# The Mad Hatter Opens Pandora's Box



## Disco (Feb 24, 2004)

Words escape me...... So read for yourself

This is a letter posted at Congress.org 

http://www.congress.org/congressorg/bio/userletter/?letter_id=70307916 

Help protect small business stop this illegal action 

To: 
Sen. Bob Graham 

February 10, 2004 

Dear Sir, 

I am writing to request your assistance in helping some small businessmen within your district/state, and indeed across the country. 

For some time now, there has been a steady stream of foreign travelers to the United States from overseas. These foreigners obtain visas at the American embassy in their home country posing as tourists to the United States, but they are actually coming to the United States to engage in business and to take money from gullible Americans. 

The website of a business in Korea called the "Dae Han Hapkido World Federation" is announcing the arrival in the United States of their representative from Malaysia, a Mister Julian Lim, to conduct one or mores seminars and to conduct rank testing and promotion. This website lists it name correctly in Korean on the website, but the site represents itself to be the "Korea Hapkido Federation", a totally different organization. 
The "Korea Hapkido Federation" is the organization recognized by the 
government of the Republic of Korea as the governing body for Hapkido.

**DATA RECORDS:**
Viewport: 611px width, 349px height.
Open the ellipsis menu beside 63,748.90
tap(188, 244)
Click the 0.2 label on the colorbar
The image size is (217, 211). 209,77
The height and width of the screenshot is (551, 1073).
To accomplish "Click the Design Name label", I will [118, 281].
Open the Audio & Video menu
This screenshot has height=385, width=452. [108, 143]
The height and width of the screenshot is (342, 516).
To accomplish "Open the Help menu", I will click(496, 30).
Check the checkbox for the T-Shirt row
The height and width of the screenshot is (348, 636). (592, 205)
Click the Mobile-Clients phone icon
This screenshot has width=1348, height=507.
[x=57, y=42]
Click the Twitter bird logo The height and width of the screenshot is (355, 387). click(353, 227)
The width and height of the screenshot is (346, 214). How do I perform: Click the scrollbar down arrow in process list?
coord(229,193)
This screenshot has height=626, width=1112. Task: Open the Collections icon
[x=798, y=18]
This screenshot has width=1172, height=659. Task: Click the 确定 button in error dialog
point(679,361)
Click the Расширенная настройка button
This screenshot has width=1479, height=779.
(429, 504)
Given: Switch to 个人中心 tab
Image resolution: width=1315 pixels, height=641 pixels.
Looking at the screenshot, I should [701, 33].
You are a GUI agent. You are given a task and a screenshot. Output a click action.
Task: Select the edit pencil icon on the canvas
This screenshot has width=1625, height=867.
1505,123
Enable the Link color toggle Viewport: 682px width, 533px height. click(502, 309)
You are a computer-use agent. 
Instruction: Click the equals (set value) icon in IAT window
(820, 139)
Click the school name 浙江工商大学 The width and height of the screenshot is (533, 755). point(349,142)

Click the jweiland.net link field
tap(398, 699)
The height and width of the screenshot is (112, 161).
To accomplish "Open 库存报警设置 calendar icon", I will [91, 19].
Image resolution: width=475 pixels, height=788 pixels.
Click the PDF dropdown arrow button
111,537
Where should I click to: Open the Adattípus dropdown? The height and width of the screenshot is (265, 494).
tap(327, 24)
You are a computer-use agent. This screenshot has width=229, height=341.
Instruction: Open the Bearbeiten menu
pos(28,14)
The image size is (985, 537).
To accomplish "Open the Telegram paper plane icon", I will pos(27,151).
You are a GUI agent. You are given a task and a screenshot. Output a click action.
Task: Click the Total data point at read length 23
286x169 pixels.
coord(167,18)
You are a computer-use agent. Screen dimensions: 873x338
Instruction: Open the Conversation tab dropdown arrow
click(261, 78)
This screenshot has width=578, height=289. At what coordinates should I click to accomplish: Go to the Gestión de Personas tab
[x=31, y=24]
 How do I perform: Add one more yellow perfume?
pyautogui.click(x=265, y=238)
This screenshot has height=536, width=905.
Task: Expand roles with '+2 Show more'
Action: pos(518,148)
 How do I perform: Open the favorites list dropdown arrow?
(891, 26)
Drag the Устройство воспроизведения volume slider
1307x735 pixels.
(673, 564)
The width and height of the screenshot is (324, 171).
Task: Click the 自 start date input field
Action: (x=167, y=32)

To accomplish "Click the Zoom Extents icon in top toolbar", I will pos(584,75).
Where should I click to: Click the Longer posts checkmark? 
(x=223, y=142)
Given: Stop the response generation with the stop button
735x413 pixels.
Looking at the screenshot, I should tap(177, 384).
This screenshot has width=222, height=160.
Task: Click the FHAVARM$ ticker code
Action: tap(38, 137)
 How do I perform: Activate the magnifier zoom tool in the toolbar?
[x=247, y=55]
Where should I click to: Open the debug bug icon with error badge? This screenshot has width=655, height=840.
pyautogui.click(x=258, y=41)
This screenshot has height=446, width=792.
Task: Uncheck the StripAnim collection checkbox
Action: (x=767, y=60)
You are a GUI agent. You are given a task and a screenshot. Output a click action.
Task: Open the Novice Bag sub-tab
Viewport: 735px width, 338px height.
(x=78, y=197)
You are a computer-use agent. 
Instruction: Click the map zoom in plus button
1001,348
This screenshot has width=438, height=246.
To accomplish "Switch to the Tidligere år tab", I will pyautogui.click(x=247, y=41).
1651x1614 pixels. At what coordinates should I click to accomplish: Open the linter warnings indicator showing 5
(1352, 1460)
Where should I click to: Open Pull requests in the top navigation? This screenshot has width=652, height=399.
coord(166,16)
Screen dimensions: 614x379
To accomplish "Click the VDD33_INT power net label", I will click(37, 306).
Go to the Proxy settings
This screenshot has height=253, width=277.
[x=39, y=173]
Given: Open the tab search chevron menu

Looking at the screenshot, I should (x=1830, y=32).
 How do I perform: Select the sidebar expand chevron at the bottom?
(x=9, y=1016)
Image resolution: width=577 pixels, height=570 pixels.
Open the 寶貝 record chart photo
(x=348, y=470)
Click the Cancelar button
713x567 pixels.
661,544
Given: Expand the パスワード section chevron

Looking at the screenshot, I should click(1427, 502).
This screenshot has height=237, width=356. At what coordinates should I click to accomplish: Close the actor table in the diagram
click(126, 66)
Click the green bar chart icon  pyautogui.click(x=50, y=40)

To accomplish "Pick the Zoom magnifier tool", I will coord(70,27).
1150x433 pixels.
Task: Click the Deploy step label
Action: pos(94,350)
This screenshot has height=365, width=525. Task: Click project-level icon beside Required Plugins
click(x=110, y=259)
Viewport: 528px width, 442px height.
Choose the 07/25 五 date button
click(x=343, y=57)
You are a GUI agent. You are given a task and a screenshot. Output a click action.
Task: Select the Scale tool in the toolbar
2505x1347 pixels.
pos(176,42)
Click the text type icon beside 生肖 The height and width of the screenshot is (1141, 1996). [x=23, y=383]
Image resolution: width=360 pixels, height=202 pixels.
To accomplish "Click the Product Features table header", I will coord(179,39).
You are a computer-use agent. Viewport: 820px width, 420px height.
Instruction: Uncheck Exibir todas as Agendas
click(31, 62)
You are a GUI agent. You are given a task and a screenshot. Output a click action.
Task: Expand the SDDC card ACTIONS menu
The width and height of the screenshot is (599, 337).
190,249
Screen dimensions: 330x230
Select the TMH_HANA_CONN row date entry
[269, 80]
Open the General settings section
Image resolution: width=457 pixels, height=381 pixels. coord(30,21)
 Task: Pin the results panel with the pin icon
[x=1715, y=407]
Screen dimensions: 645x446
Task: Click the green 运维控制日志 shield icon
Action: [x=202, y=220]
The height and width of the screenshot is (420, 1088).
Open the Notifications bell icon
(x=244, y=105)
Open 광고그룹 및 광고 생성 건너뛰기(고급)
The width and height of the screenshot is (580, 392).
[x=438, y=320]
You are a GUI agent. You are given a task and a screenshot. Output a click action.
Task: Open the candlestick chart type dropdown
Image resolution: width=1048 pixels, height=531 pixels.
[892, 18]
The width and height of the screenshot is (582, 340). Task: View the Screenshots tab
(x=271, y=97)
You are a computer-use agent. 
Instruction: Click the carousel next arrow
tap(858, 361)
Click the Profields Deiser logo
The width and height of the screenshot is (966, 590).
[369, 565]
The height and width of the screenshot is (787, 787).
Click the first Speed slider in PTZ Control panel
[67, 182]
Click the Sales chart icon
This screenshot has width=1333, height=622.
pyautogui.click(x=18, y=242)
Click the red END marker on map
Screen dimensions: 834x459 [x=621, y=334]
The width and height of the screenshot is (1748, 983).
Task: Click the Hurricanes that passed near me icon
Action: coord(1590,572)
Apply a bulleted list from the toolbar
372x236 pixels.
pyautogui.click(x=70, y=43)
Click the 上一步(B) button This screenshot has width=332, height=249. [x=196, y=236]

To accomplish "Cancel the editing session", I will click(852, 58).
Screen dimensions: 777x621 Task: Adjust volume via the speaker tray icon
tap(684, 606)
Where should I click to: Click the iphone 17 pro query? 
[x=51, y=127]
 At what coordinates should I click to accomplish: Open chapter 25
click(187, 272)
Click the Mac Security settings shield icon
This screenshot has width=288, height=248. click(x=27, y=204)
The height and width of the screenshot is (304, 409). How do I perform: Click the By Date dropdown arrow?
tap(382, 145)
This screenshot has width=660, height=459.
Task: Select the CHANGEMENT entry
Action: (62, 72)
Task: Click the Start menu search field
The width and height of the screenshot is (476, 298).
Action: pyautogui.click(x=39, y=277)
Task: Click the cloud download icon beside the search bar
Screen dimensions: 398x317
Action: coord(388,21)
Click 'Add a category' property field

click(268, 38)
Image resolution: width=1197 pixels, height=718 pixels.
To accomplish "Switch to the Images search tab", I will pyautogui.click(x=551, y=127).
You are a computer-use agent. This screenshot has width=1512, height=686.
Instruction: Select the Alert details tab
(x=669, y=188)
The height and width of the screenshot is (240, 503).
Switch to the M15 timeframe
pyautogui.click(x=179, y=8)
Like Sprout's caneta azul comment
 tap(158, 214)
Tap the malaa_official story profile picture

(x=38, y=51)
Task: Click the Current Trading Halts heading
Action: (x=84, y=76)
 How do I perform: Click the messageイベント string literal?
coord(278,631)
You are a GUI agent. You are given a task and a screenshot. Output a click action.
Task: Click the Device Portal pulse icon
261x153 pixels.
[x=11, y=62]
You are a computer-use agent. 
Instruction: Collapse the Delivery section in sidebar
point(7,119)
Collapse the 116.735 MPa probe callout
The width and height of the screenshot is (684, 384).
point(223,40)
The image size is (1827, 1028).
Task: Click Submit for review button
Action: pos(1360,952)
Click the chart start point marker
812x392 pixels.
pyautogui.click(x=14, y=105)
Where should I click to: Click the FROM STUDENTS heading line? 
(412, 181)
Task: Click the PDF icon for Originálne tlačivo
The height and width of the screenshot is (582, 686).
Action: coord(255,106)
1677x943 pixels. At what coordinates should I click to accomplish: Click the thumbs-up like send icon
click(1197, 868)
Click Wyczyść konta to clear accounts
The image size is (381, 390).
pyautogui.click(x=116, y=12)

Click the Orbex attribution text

**INSTRUCTION:** Could you carry the forum post about the Hapkido letter forward from its final sentence?

**EXERCISE RESULT:**
The martial arts in the United States are an unregulated multi-billion 
dollar industry, according to the Wall Street Journal. Most of that money goes out of our country, through scams such as that being perpetrated by Mister Julian Lim. 

By asserting on his visa application that he is coming to our country in March as a tourist, Mister Lim is committing fraud against the American government. The total package of income that Mister Lim and the "Dae Han Hapkido World Federation" stand to earn runs into tens of thousands of dollars. 
All of that is untaxed money, earned in the United States, carried overseas. 

The current issue of Taekwondo Times magazine carries an ad for a seminar to be conducted in May at the Martial Arts Fitness Center in Rochester, Minnesota. The ad indicates that a Korea, Mister Song Pan Gong, is the head of a martial art in Korea and going to Minnesota, at the invitation of a Mister Frederick Gommels, for 
the same purposes as Mister Julian Lim is coming to our country. Mister Song Pan Gong may be the head of a martial art in Korea, but the only school in the world where that so-called "art" is taught, is Mister Gommels' school. Certainly something that none of the attendees for that series of training sessions are being made aware of. Again, Mister Song Pan Gong is committing fraud when his application asserts that he is a "tourist" in our country. He is not coming to America to spend money, he is coming here to 
make it, and to carry it out of our country when he leaves. 

In the past, individuals such as myself have notified the Immigration and Naturalization Service of the activities of Mister Lim and Mister Song. We have even informed them of a continuing route for illegal immigration. That is a ratline from Asia with jobs waiting for Asians at martial arts schools here in the Southeast and around the country. One Asian martial art organization has even essentially relocated here in the United States as an organized crime ring.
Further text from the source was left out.